ESERCIZIO SCRITTO 1: Ripeti parola per parola il passo del testo sulla mobilità elettrica che comincia con "La mobilità elettrica e veicoli" e termina con "circa 40 km.".

SEZIONE DI TESTO:
----------

La mobilità elettrica e veicoli a trazione elettrica, che si stanno avviando ad essere i mezzi di traporto del nostro futuro, si sviluppa su tre direttrici tecnologiche: l’elettronica di potenza, i propulsori e le batterie… Ripercorriamo l’evoluzione tecnologica della “specie” che ci ha portato all’auto elettrica di ultima generazione (EV).
Cos’è la mobilità elettrica e quando nasce?
L’idea dell’auto elettrica non è nuova. Già nel 1881 gli inglesi William Ayrton e John Perry realizzarono il primo veicolo elettrico adattando un triciclo allo scopo e ottenendo un mezzo che poteva procedere a una velocita di 14 km orari con una autonomia di circa 40 km.

----------

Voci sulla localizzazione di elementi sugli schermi
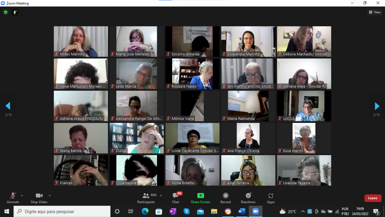Expand the arrow next to Participants
The width and height of the screenshot is (385, 217).
(x=161, y=196)
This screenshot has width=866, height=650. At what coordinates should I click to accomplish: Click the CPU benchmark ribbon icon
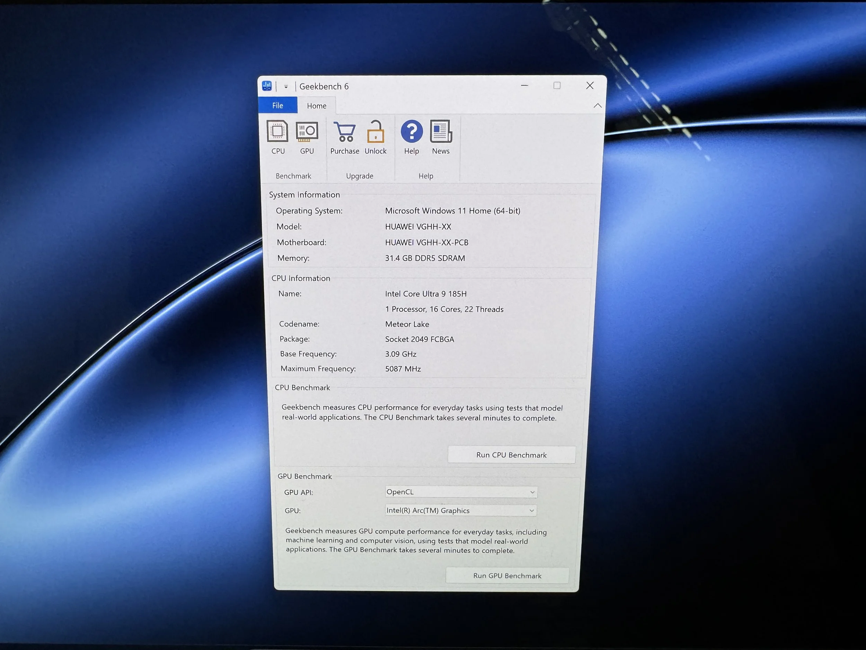(278, 132)
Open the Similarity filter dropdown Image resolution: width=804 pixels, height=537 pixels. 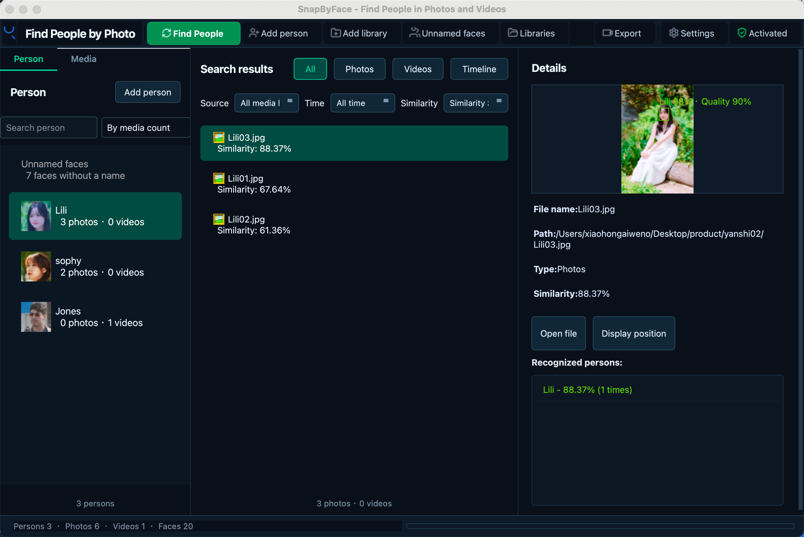[476, 103]
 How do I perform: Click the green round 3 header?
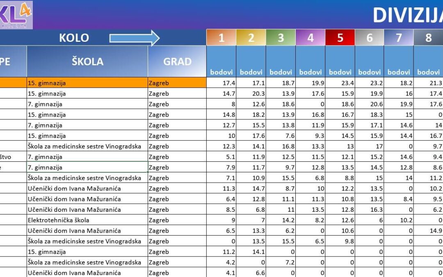(x=281, y=37)
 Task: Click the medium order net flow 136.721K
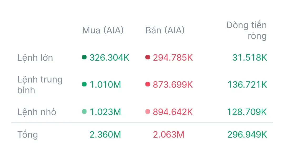tap(247, 85)
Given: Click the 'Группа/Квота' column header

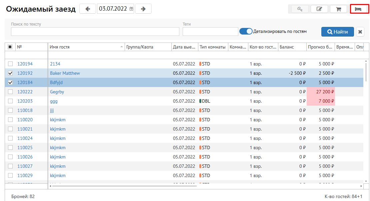Looking at the screenshot, I should [148, 47].
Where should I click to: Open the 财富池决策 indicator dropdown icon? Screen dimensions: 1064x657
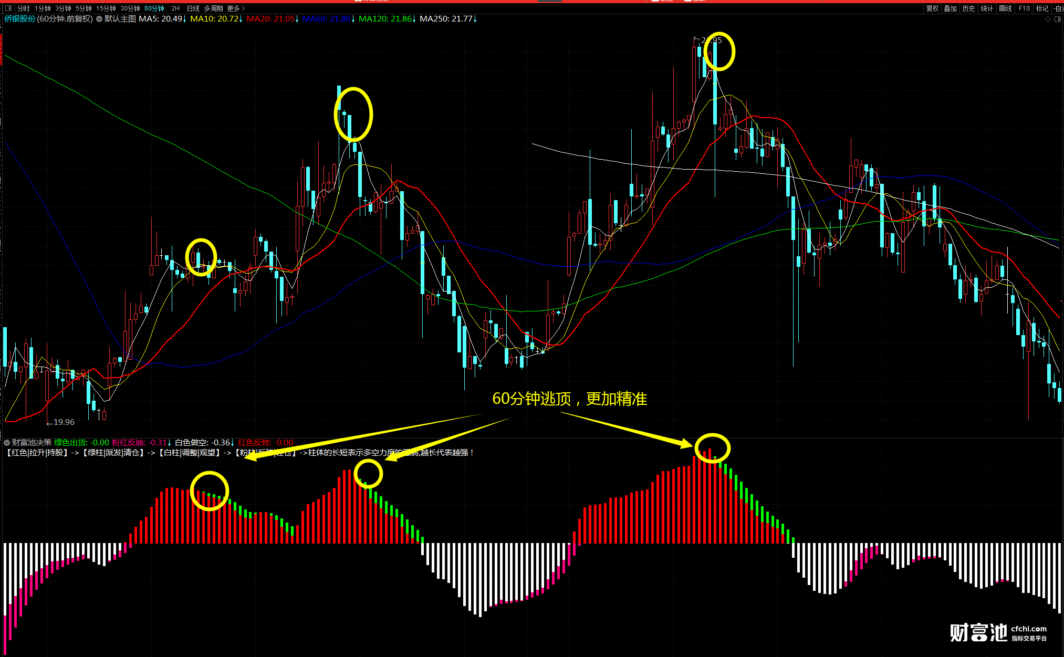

----------

ESERCIZIO SCRITTO 2: Riporta ogni riga delle voci in cui compare la parola "header".

SOLUZIONE COMPLETA 1:
La mobilità elettrica e veicoli a trazione elettrica, che si stanno avviando ad essere i mezzi di traporto del nostro futuro, si sviluppa su tre direttrici tecnologiche: l’elettronica di potenza, i propulsori e le batterie… Ripercorriamo l’evoluzione tecnologica della “specie” che ci ha portato all’auto elettrica di ultima generazione (EV).
Cos’è la mobilità elettrica e quando nasce?
L’idea dell’auto elettrica non è nuova. Già nel 1881 gli inglesi William Ayrton e John Perry realizzarono il primo veicolo elettrico adattando un triciclo allo scopo e ottenendo un mezzo che poteva procedere a una velocita di 14 km orari con una autonomia di circa 40 km.

SOLUZIONE COMPLETA 2:
 How do I perform: Click the green round 3 header?
Given: Click the 'Группа/Квота' column header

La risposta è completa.